**Required work**
Within the entries below, find each line containing the word "computer" and copy it.

Collected data entries
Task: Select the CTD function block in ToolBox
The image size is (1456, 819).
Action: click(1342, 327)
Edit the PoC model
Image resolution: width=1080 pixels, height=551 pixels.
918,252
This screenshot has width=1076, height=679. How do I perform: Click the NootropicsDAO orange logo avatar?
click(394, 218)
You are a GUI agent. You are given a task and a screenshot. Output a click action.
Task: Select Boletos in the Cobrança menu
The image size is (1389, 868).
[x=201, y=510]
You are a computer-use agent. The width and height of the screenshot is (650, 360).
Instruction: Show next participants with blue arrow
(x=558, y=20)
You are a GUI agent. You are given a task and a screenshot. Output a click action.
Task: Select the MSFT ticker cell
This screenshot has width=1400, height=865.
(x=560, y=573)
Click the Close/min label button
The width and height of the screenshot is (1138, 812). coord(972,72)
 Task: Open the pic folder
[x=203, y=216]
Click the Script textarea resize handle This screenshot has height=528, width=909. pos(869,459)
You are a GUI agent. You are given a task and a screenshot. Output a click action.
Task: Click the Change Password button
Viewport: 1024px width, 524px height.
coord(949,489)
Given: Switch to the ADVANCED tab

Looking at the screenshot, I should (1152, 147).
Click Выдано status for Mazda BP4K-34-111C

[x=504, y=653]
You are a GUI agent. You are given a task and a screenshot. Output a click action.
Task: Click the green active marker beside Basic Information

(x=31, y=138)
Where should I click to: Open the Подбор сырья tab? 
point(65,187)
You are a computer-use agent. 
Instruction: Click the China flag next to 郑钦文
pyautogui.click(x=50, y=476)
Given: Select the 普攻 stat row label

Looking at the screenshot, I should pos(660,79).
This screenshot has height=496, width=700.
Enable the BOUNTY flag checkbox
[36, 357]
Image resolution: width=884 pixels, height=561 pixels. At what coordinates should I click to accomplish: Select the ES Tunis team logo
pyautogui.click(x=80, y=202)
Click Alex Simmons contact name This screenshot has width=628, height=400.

**Output for this exercise**
You are a computer-use agent. The width and height of the screenshot is (650, 360).
You are a computer-use agent. 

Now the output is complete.